Work instruction
Using the listing below, work out the number of lines in which "computer" appears; return only that figure.

Source information
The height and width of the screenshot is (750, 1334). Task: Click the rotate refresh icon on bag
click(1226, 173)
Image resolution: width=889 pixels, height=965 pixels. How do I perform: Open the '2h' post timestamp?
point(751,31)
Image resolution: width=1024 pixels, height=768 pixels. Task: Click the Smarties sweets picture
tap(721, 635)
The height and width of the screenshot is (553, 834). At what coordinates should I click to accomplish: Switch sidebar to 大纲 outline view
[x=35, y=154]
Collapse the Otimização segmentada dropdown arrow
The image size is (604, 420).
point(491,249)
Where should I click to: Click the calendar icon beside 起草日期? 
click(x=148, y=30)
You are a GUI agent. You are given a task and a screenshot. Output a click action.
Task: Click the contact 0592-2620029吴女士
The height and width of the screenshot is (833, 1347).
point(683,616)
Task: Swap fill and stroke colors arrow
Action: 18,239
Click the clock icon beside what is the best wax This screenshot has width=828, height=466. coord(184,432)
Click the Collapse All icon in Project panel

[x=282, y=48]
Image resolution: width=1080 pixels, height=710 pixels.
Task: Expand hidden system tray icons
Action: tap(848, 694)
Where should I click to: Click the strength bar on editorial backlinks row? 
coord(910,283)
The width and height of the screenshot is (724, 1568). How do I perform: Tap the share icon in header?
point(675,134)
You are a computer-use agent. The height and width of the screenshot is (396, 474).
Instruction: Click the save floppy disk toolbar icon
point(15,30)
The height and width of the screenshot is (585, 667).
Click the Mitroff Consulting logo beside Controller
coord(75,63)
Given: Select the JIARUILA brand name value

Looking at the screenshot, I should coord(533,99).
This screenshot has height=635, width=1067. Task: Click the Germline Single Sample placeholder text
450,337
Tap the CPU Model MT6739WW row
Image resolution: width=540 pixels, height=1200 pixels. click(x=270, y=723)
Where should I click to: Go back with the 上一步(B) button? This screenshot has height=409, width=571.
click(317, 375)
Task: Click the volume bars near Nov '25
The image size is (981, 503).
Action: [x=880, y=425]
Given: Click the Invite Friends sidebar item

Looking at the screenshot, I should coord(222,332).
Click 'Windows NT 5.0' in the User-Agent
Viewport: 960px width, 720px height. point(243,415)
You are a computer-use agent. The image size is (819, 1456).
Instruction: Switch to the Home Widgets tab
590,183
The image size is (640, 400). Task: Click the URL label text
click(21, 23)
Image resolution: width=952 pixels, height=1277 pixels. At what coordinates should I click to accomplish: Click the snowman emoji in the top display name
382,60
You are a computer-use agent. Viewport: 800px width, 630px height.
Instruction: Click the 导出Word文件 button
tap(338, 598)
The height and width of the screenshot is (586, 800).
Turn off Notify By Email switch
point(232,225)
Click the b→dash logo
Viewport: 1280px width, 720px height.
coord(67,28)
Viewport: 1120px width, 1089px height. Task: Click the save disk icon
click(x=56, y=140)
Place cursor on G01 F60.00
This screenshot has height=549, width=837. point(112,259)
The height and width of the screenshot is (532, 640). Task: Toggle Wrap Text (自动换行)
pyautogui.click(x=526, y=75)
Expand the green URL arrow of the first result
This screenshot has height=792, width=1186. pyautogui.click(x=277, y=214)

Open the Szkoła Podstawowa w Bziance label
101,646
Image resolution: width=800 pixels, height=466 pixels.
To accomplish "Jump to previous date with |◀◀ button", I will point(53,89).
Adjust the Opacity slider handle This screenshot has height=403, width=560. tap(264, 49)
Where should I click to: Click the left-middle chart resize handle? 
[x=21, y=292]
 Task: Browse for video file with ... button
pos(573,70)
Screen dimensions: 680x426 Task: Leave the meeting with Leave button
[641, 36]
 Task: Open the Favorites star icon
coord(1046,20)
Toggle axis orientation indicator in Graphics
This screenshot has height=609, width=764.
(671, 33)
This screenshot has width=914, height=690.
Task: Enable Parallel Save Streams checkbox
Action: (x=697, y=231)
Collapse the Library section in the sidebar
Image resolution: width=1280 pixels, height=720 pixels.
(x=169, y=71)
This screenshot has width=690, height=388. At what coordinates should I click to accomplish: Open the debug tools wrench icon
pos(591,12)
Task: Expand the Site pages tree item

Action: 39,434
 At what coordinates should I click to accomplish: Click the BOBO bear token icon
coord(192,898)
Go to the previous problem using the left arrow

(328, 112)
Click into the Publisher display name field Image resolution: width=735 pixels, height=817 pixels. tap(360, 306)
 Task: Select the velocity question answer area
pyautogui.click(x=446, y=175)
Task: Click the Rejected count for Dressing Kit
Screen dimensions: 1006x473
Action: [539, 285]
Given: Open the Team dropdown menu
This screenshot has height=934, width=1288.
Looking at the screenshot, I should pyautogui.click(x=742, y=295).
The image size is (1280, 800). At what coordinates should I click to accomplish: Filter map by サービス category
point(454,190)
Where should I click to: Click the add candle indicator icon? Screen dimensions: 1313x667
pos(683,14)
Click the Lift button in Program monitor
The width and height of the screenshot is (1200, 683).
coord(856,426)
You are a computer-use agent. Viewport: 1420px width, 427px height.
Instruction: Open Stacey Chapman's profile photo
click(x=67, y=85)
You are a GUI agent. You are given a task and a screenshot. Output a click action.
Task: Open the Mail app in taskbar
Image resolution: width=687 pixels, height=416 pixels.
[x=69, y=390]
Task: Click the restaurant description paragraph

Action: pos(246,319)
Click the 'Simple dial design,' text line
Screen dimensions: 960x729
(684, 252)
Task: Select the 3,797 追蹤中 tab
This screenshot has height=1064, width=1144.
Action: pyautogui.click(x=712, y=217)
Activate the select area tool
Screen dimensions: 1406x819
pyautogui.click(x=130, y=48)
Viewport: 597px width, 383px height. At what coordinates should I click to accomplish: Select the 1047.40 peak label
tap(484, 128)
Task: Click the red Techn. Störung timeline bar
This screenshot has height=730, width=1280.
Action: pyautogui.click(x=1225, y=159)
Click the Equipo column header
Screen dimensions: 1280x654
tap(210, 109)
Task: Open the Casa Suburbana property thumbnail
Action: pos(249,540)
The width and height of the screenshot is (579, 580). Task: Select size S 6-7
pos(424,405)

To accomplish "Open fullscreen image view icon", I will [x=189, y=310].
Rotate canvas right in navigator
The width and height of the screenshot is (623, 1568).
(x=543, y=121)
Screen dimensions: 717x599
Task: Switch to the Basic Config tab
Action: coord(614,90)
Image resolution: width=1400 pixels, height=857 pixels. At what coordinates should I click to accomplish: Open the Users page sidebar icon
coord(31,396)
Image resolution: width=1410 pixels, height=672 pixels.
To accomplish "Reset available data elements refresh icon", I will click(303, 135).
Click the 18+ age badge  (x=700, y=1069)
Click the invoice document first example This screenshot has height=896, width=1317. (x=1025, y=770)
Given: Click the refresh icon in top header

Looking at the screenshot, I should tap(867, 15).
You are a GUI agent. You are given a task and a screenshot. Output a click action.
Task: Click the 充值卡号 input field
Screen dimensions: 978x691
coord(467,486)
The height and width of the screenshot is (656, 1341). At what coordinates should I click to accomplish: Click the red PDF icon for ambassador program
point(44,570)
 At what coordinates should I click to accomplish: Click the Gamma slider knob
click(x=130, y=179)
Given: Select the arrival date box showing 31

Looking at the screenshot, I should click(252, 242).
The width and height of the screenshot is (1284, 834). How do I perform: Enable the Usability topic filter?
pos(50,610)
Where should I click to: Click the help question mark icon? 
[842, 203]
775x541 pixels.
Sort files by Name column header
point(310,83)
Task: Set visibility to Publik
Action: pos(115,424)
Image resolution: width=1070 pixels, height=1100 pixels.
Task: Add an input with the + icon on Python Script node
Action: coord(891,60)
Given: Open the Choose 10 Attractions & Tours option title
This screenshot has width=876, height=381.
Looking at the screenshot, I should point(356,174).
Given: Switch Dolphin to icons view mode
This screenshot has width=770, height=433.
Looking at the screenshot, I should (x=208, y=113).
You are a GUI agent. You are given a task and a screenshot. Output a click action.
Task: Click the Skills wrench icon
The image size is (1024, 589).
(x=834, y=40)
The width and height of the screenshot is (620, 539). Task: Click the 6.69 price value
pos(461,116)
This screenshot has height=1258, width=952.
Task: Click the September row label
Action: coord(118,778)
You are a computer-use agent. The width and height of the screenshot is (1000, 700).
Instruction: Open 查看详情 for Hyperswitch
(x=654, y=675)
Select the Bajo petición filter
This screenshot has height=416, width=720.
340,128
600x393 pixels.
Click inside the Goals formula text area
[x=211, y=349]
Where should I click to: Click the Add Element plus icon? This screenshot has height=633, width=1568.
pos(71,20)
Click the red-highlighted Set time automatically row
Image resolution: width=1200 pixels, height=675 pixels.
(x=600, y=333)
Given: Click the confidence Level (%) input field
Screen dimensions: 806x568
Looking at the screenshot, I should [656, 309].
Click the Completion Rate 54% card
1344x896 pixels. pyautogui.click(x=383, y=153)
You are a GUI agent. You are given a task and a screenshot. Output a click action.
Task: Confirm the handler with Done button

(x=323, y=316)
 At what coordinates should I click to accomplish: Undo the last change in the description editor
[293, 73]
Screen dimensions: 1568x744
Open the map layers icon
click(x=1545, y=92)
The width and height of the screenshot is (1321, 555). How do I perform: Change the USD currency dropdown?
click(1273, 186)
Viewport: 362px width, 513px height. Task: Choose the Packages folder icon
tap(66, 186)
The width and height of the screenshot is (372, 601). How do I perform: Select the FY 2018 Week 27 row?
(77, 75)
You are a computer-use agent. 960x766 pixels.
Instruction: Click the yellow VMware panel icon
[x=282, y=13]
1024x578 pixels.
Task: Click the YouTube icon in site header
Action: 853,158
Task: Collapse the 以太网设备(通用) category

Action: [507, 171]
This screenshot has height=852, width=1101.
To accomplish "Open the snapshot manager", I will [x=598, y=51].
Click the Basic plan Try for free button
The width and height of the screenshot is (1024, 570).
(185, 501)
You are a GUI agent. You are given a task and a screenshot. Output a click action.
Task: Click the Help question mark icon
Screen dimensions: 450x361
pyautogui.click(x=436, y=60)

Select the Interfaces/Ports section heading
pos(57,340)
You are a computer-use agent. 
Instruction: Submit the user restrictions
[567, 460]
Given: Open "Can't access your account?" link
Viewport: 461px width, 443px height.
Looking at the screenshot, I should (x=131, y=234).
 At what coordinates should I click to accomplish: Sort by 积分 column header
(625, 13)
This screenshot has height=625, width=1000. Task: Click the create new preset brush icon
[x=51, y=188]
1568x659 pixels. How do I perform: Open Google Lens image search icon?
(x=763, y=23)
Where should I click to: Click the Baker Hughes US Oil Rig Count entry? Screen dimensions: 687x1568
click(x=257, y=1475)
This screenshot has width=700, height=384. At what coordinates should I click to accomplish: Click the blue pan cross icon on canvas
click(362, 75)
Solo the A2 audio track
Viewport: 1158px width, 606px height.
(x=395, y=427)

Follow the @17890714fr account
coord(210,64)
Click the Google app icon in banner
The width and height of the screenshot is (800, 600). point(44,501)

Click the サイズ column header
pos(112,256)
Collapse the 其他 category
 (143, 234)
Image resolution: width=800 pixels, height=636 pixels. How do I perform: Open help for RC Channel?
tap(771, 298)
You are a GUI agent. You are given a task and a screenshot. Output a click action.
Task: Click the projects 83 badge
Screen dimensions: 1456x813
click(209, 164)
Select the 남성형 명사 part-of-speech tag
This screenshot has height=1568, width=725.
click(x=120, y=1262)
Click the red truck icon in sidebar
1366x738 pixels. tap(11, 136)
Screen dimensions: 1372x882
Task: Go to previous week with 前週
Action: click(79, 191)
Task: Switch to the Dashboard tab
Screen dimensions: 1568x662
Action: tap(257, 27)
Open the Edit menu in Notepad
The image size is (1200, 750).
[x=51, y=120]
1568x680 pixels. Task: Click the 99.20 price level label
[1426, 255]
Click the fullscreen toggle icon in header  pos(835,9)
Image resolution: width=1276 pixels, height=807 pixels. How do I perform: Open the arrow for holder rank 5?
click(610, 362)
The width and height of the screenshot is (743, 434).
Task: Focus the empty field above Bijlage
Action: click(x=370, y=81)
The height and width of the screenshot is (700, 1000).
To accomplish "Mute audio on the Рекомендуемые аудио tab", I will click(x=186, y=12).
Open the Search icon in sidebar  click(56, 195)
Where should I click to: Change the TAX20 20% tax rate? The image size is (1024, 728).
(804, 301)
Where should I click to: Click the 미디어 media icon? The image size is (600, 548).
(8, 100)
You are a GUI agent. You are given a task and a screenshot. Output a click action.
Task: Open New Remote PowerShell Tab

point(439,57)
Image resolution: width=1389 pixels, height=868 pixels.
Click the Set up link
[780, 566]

Your solution
7